The discovery provided evidence of the earliest known surgical amputation. It is tens of thousands of years older than other Eurasian discoveries of complicated medical procedures.

With the use of radioisotope dating to measure the ages of a tooth and burial sediment, the scientists approximated the remains to be about thirty-one thousand years old.

Using paleopathological analysis, the remains revealed bony growths on the lower left leg indicative of healing. This implies that the leg was surgically amputated several years prior to burial.

31,000-year-old skeleton discovery an “absolute dream for an archeologist”

Dr. Tim Maloney, a researcher at Australia’s Griffith University who oversaw the excavation, said the research team was examining ancient cultural deposits when they crossed stone markers in the ground. A burial site was revealed.

He further noted that the discovery by a team including scientists from the Indonesian Institution for Archaeology and Conservation was an “absolute dream for an archeologist.”

The skeleton of the young hunter-gatherer with a healed stump—where its lower left leg and foot had been severed—was found after eleven days of excavation.

Maloney said, “[The hunter] survived not just as a child, but as an adult amputee in this rainforest environment, […and] not only does [the stump] lack infection, but it also lacks distinctive crushing.”

Before this discovery, Maloney said it had been widely accepted that amputation was a guaranteed death sentence until about ten thousand years ago when surgical procedures advanced with the development of large settled agricultural societies.

A seven thousand-year-old skeleton of an elderly farmer from Stone Age France was previously the oldest evidence of a successful amputation.
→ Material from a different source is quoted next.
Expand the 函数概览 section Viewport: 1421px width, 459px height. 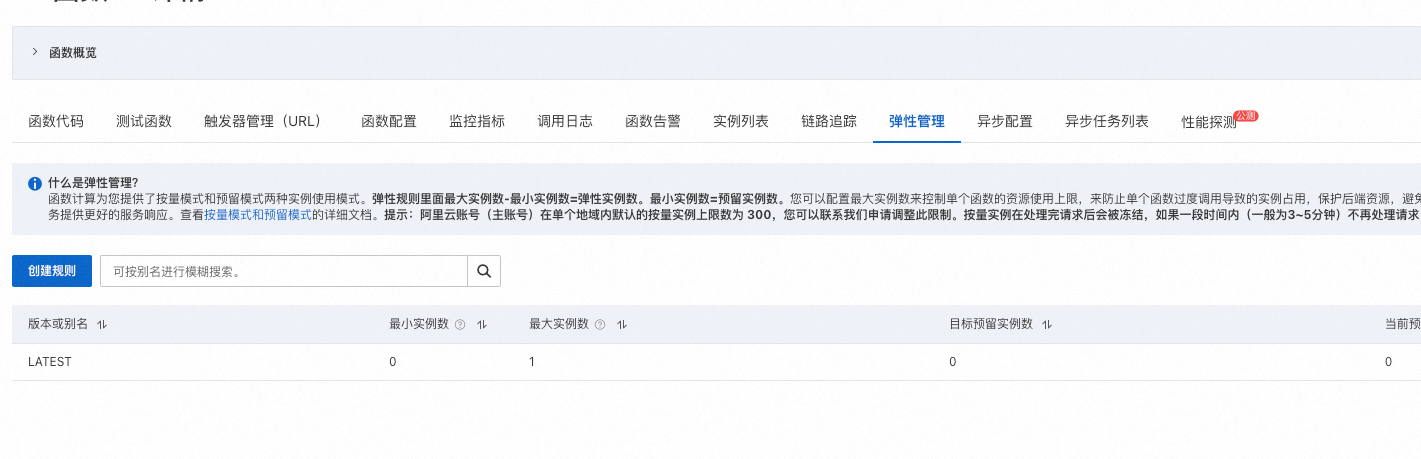coord(35,52)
The left arm was amputated just above the elbow.

Following the discovery, Maloney noted that the nature of healing, including the clean stump, was proof that it was the result of amputation rather than an accident or animal attack.
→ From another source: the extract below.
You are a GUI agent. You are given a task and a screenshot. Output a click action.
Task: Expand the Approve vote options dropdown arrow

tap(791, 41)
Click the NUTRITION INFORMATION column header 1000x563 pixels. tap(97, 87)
“This finding very much changes the known history of medical intervention and knowledge of humanity [and implies] that early people…had mastered complex surgical procedures allowing this person to survive after the removal of a foot and leg,” he noted.
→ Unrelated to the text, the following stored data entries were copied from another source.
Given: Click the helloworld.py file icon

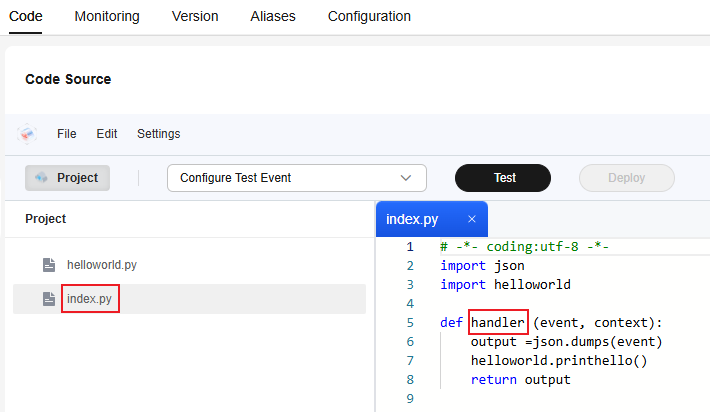Looking at the screenshot, I should [x=49, y=265].
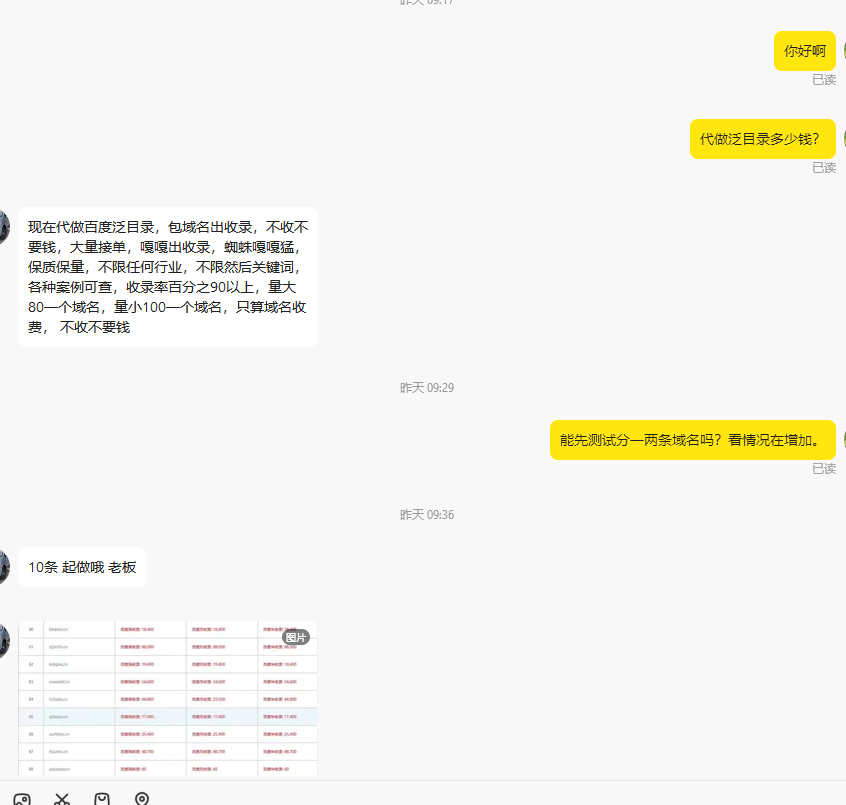Click the scissors screenshot icon
The image size is (846, 805).
point(62,799)
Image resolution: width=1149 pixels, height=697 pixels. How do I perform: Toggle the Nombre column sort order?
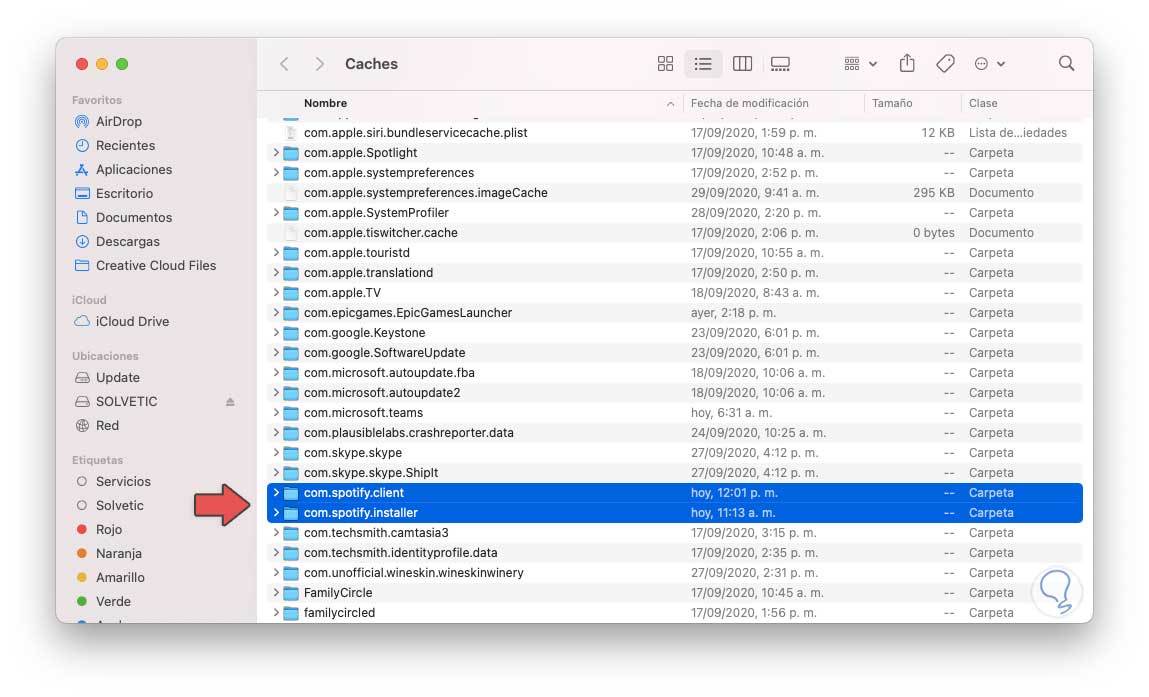[x=326, y=103]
Maloney said the Stone Age surgeon must have had detailed knowledge of anatomy, including veins, vessels, and nerves to avoid causing fatal blood loss and infection, and the successful operation suggested some form of intensive care, including regular disinfection post-operation.

Archaeologists at work in Liang Tebo cave
Archeologists at work in the Liang Tebo cave, where the skeleton with surgical evidence was discovered. Credit: Tim Maloney / Australia’s Griffith University

Surgical evidence proves our ancestors were smart

Prof Matthew Spriggs, a former professor of the Australian National University School of Archaeology and Anthropology, was not involved in the study but says that the discovery was “an important rewrite of our species history” that emphasizes yet again “that our ancestors were as smart as we are, with or without the technologies we take for granted today.”

According to Professor Spriggs, it is quite surprising that Stone Age people could have developed an understanding of the internal workings of mammals through hunting and even had treatments for infection and injury.

“We tend to forget that modern humans like us [thirty thousand] years ago…would have had their intellectuals, their doctors, their inventors,” he said and noted they would have had to experiment with plant medicines and other treatments to remain alive.

Professor Spriggs further said that “any inhabitants of tropical rainforests today, usually now mixing hunting and gathering with forms of agriculture, have a large pharmacopeia that would have to have been developed over millennia.”